When Ive taught MBA classes in quantitative methods, Ive always had a hidden agenda. Yes, the syllabus has always included linear programming, forecasting and other number-crunching techniques. But Ive always managed to tuck in extra material on game theory, or "decision making with an active opponent" (to use the formal label). IT decisions must reckon with foes who have brains, tools and agendas of their own.

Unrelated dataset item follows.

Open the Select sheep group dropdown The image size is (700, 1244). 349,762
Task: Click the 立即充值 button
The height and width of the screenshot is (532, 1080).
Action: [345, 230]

Game theorists would never have placed New Yorks Emergency Operations Center on the 23rd floor of 7 World Trade Center, the 47-story structure that collapsed from collateral damage suffered in the fall of the two major WTC towers. In fact, when that EOC facility was built in 1998, some experts questioned the peculiar combination of costly positive-pressure ventilation (for protection against biological weapons) with a location that could be so cheaply taken out (by "two missiles from an F-16," as Professor Ed Shaughnessy observed; reality was even simpler).

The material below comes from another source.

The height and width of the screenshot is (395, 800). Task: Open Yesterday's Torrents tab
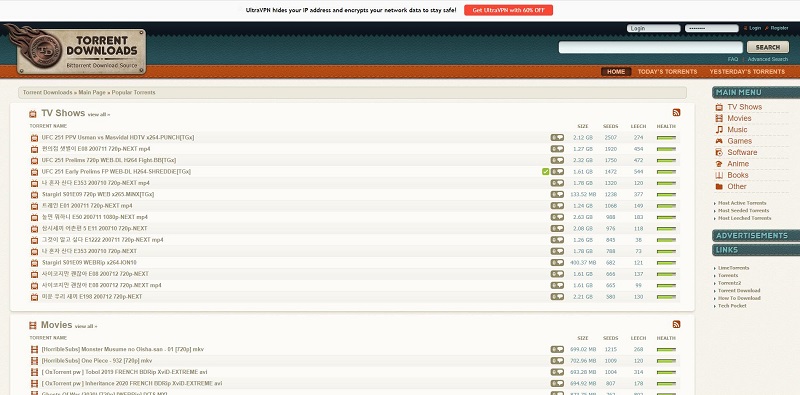(747, 72)
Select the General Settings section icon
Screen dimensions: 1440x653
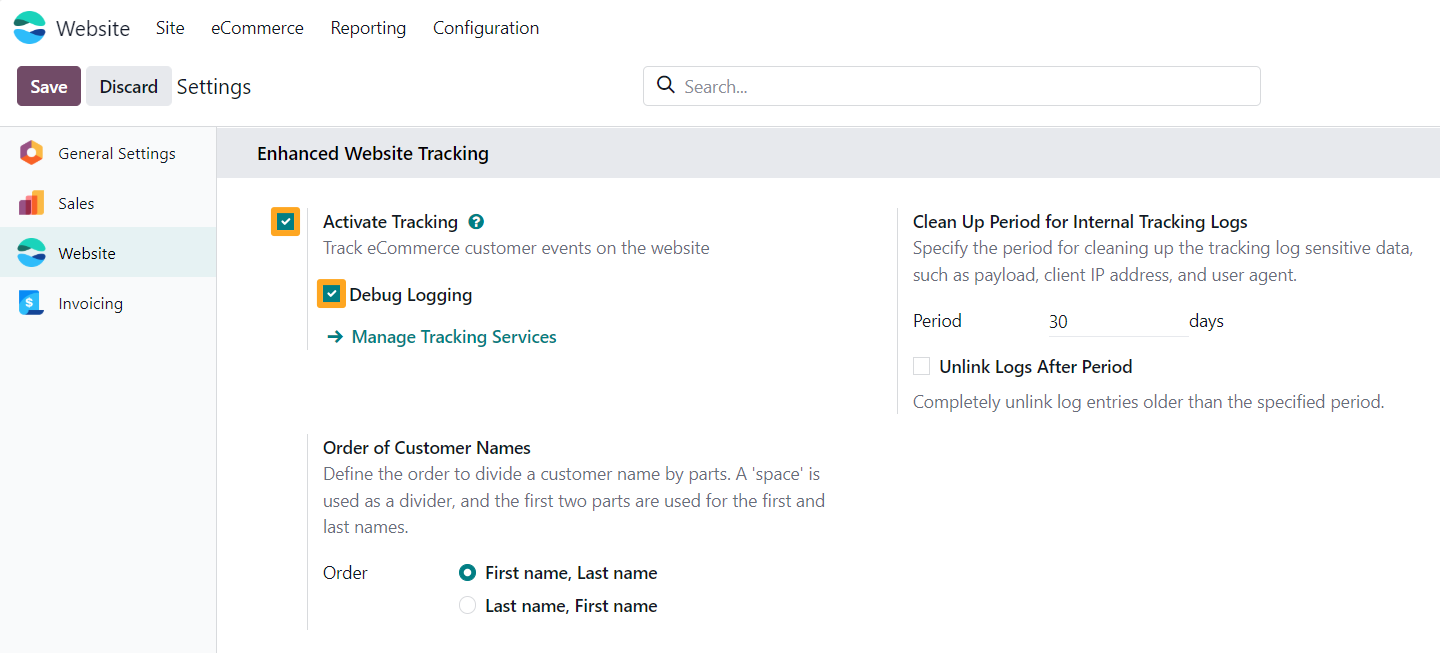pos(30,153)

You can see the same kind of weak-link design in all too many IT installations: for example, those that derive "strong" 128-bit encryption keys from "easily remembered" six-letter passwords. Given that users tend to choose predictable passwords and that even random and case-sensitive six- letter passwords occupy only a 35-bit subset of that 128-bit space, why would anyone borrow a supercomputer for a key search? They can crack most users accounts with an online dictionary and a castoff i486 PC.
Likewise, the Internet itself is widely claimed to be "survivable" in that its resistant to the essentially random damage of natural disaster or bombing. But what about an attack by an active opponent? Someone, or something, that anticipates the means of counterattack—like the Nimda worm, reinfecting networks as if following behind the cleanup teams?
Its not enough to do IT correctly. We have to block easy modes of attack. We have to think like terrorists—because despite the appeal of theories, its no game.